I want to study the law and become a lawyer, but I do not want to study the law just
because I want to become a lawyer. I am aware that the law and economics cannot
always be studied in conjunction, but I do not feel that either one can be properly
studied without an awareness of the other. I recognize there is more to the law than
efficiency, but believe the law should recognize the importance of efficiency more
than it does. I love reading about law and philosophy, but not nearly as much as I
love having a good conversation about the two. I know that logic makes an
argument sound, but also know that passion makes an argument sound logical. I
have philosophical beliefs informed by economics and economic beliefs informed by
philosophy, but I have lost track of which beliefs came first. I know it was the egg
though.

I always think very practically, but do not always like to think about the practical. I
have wanted to be a scientist for a while now, but it took me two undergraduate
years to figure out that being a scientist does not necessarily entail working in a
laboratory. I play the saxophone almost every day, but feel most like an artist when
deduction is my instrument. I spent one year at a college where I did not belong and
two years taking classes irrelevant for my major, but I have no regrets about my
undergraduate experience. I am incredibly passionate about my interests, but
cannot imagine being interested in only one passion for an entire lifetime.
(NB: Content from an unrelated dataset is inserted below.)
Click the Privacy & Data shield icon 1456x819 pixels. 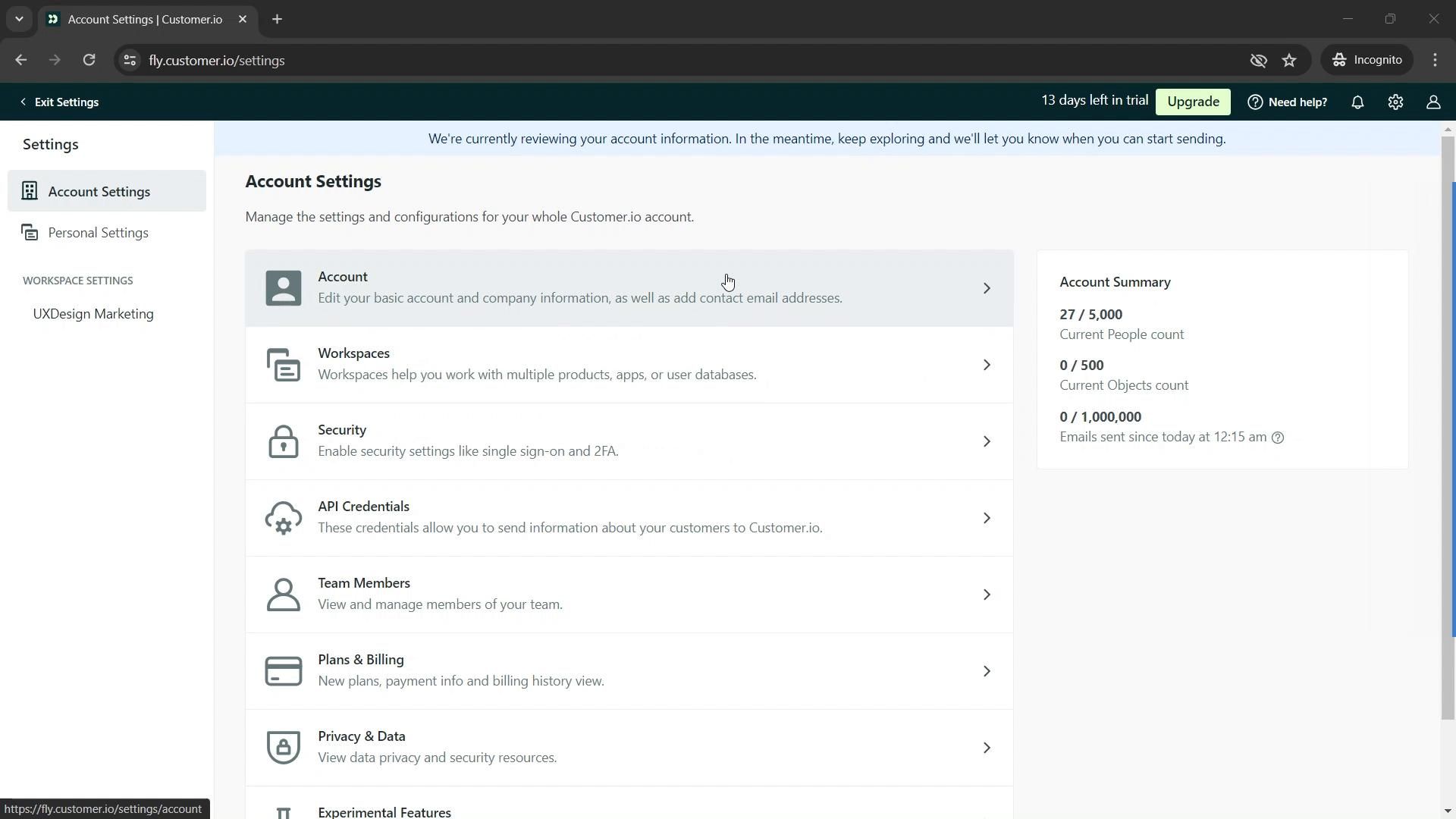coord(283,747)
I love the Yankees, but do not hate the Red Sox. I love sports, but hate the
accompanying anti-intellectual culture. I may read the newspaper starting from the
back, but I always make my way to the front eventually. I am liberal on some issues
and conservative on others, but reasonable about all of them. I will always be
politically active, but will never be a political activist. I think everything through
completely, but I am never through thinking about anything.

I can get along with almost anyone, but there are very few people without whom I
could not get along. I am giving of my time, but not to the point of forgetting its
value. I live for each moment, but not as much as I worry about the next. I consider
ambition to be of the utmost importance, but realize that it is useless without the
support of hard work. I am a very competitive person, but only when competing
with myself. I have a million dreams, but I am more than just a dreamer. I am usually
content, but never satisfied.

I am a study in contradiction, but there is not an inconsistency to be found.